[Opening Passage section]

I can't recall if Gears was Bundled with a 360 outside the SE, but for some reason I still think I recall seeing Gears 1 in a bundle at some point.

Uncharted 2 was similar.
Initial release
GOTY
Greatest Hit
Double pack.

Uncharted 1 only had the Greatest hit to double, but it was more heavily bundled. Uncharted 2 was also bundled.
Talking about the hardware bundles.....
edit-
The point being made is that the Uncharted shipped numbers we get from Sony included all the hardware bundling that happened so like is usually the case with shipped software numbers, they don't tell us a whole lot about the sales.
 

1-D_FTW

Member
how does he post

Immortals can post from beyond the grave.

i'm in a small minority, i think rayman is an ugly game but i still hoped it does better than that. still waiting for steam version though

Not gonna happen. It got it's "Coming to PC" pulled around the same time it got switched from DD. With UBI's distaste of the PC market, I'd put odds at around 1 percent it ever gets re-announced.
 

Satchel

Banned
Uncharted as a series is a decent seller, but even worldwide, it isn't a patch on Gears, at least sales wise we're talking here.

Gears is a series that in the US alone, does over a million or more in its first month, and it's not like it doesn't sell anywhere else. Didn't the first game sell like 2 million or something in its first month in the US?
 

Massa

Member
Pretty sure the more expensive unit existed and they were just rotating recently new games with them. Same way Motorstorm, LBP, and quite a few others Sony report to have shipped 3mil+, but between NPD, MediaCreate, and what we get from Europe on occasion. Indicate the sales were no where near it.

[Closing Passage section]
[Opening Material provided section]

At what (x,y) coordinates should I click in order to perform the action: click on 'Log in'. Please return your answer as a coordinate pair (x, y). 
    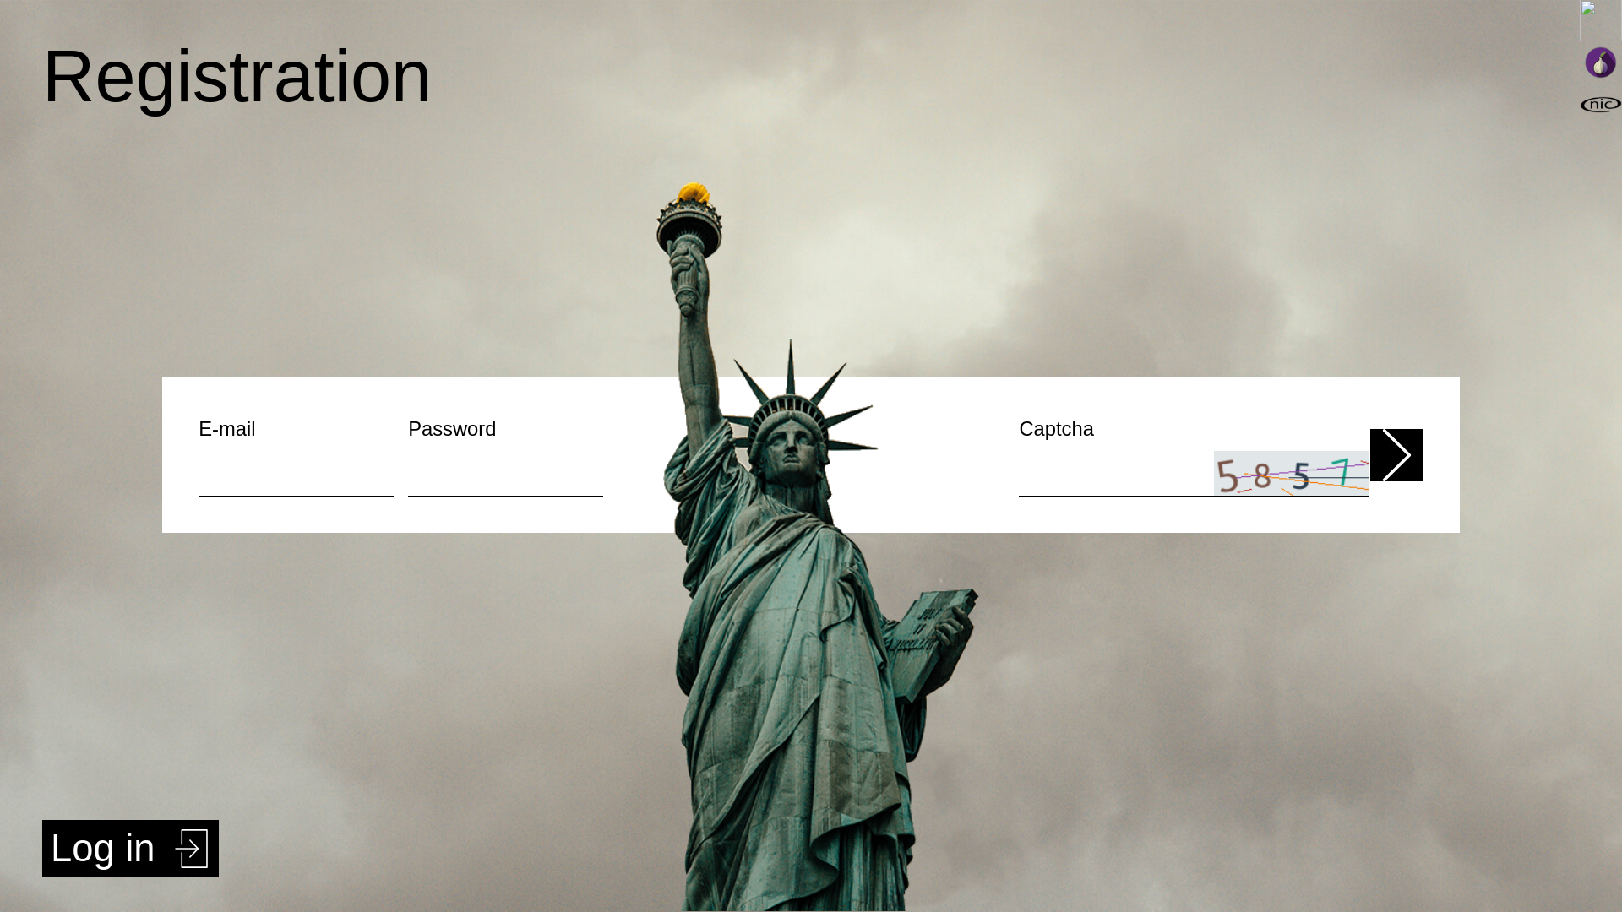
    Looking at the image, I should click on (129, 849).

[Closing Material provided section]
[Opening Material provided section]

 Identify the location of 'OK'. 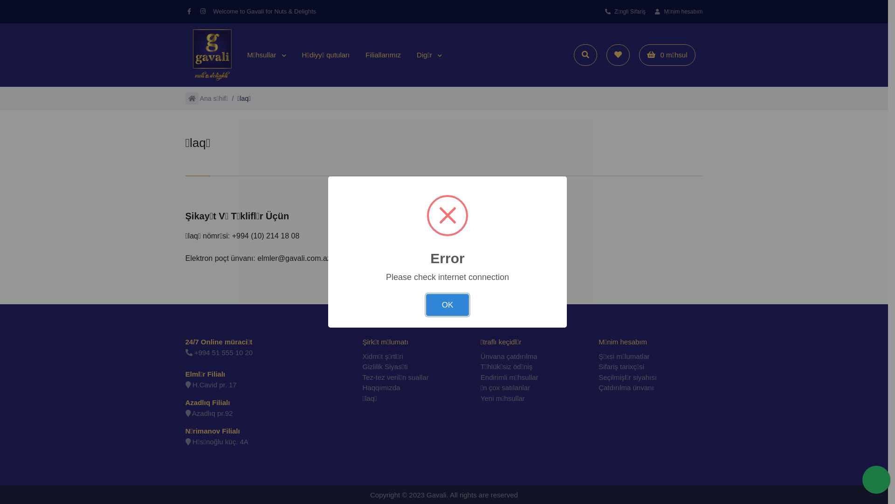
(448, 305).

[Closing Material provided section]
[Opening Material provided section]

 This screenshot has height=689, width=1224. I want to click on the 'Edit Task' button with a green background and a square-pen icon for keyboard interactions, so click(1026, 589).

[Closing Material provided section]

▸ What you are asked to do:
From the forum discussion of game sales, set down word for word the part that opens with the words containing "Gears is a series" and closes with "where near it.". The rows were taken from a separate source.

▸ Result of the task:
Gears is a series that in the US alone, does over a million or more in its first month, and it's not like it doesn't sell anywhere else. Didn't the first game sell like 2 million or something in its first month in the US?
 

Massa

Member
Pretty sure the more expensive unit existed and they were just rotating recently new games with them. Same way Motorstorm, LBP, and quite a few others Sony report to have shipped 3mil+, but between NPD, MediaCreate, and what we get from Europe on occasion. Indicate the sales were no where near it.